When I was a junior in high school I ran for Secretary of my senior class.  I’d been elected to the student council each year and I thought I could do a good job taking minutes and all. I’m pretty sure I got on the student council, my entry into politics, my freshman year because I had two well-known, well-liked, handsome older brothers. They paved the way. Even though my personal ambitions were of the ballerina-kind, I was a good kid and listened to all the adult voices that claimed beefing up my list of extra-curricular activities was the way to go if I wanted to get in to a good college. I didn’t know then that Juilliard, the only college I wanted to attend, would not be impressed by my being elected Secretary of my senior class. I campaigned, (hung posters around the school) wrote a speech, and was, to my amazement, elected! No one knew what courage this whole business demanded. I was shy, did not have an approved wardrobe bought in the favored store in nearby Ridgewood, New Jersey, and, a very tricky bit for me, had a bilateral lisp. I dreaded giving my speech to the entire student body (about 400 kids.) But I did it and that was my political career.
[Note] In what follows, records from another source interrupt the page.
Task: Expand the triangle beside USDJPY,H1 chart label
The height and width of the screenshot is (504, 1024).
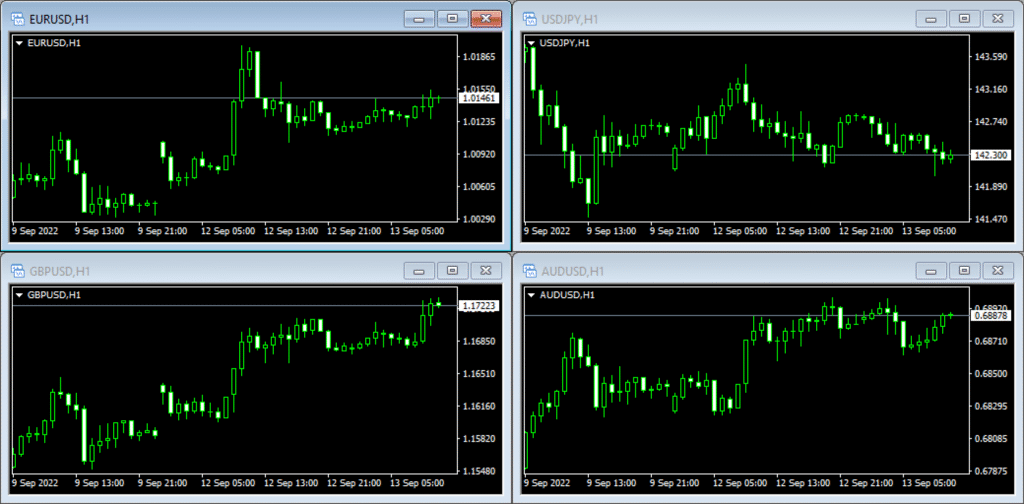Action: click(531, 43)
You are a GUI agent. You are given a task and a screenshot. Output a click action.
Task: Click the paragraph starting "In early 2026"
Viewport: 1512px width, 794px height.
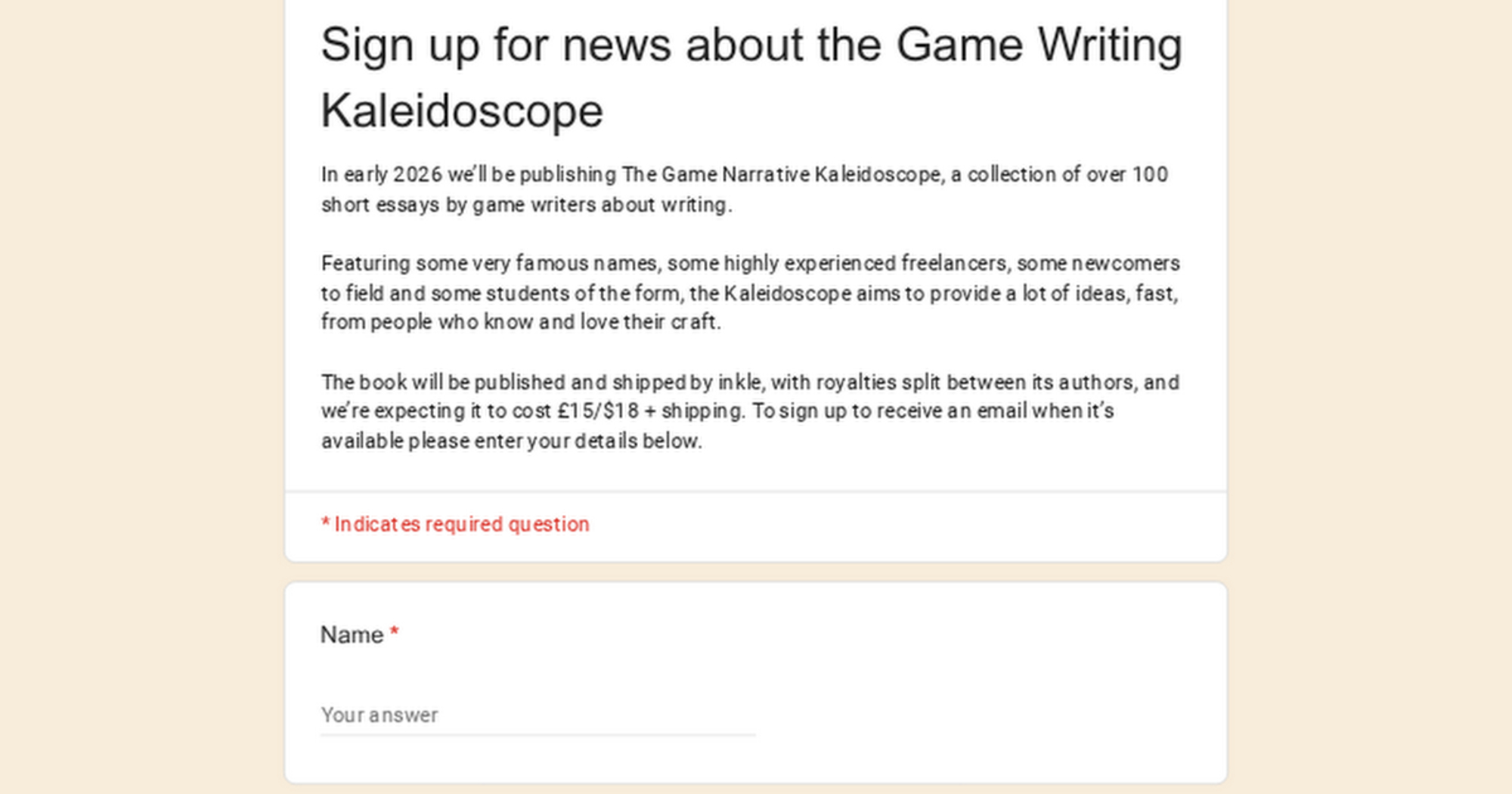click(x=745, y=189)
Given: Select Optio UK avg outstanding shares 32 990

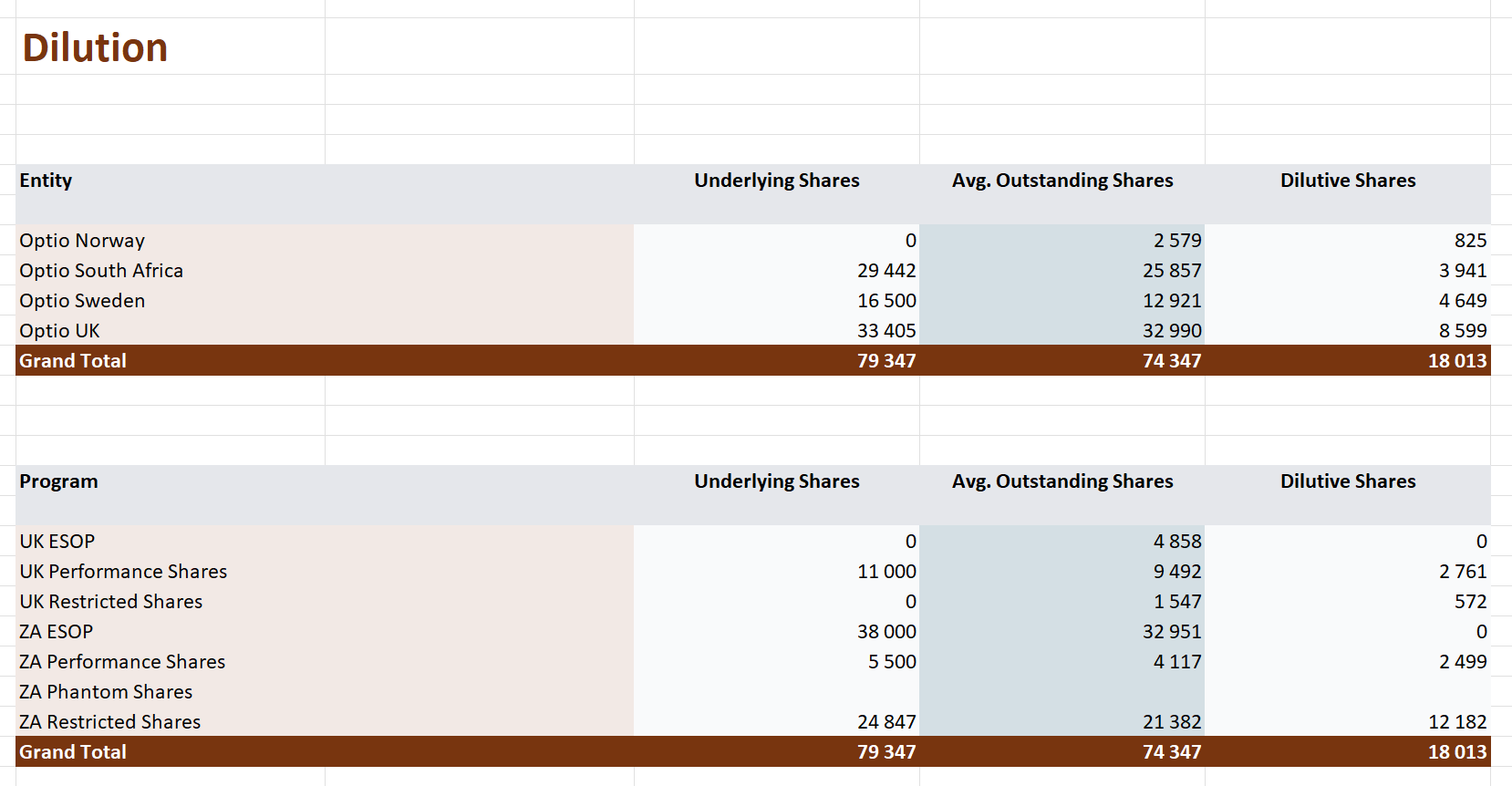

I have no idea why I won-possibly because I had fewer enemies than the other candidates; my trudge through high school hadn’t included much drama, if any. There was plenty of drama in my dance life, but I didn’t think that counted very heavily outside of various studios.

I’ve always been bowled over by national politicians. They are of another species.  They want to make decisions for other people. Lots of other people. They want to lead public lives and know that they will make enemies and that people will say mean things about them. How about that? Even when they are successful and their side wins an argument, they just wake up to a day filled with new battles.  It must be tremendously difficult to be in the public eye and yet stay out of trouble and easy as pie to slide into a quagmire of one kind or another. Yet these men and women run for office thoughout their lives, ever trying to keep their names on more and more lips, their pictures on more posters, and their speeches heard by bigger crowds. Holy cannoli! Not a life for me.

I’ve been a serious voter though. I do my best. Talk, read, listen; try to figure things out so that I can make educated choices. Not so easy.  I’ve been bamboozled a few times-and I’ve certainly gone with the losing side and had to live with people who I had no faith in being the boss of me, at least for a term or two.  But, you know, Obama is someone I trust. I think I have from the get-go. I like that he’s tall and has a great smile; I like his wife and kids; I like his background and think it’s cool that he’s of mixed race, and I trust him. I believe that he does his best, and I find that I’ve never had reason to question his choices as our President. So, with this, with the killing of an unarmed monster named Osama bin Laden, I’m not going to wrestle with something that until now I’ve not had to deal with. A murderer was murdered in my name and that’s all right with me. I didn’t dance in the streets about it, but I’m not surprised that many people did. If bin Laden had been shooting at the SEALS, I wouldn’t have had to re-organize, accommodate, think about this news at all. It’s just that I grew up believing it was wrong to shoot an un-armed man, and now I need to believe that in this case, in Osama bin Laden’s case, it was an okay thing to do.  And I’m going with that. I’ve stretched a little and that’s fine. I’m on board.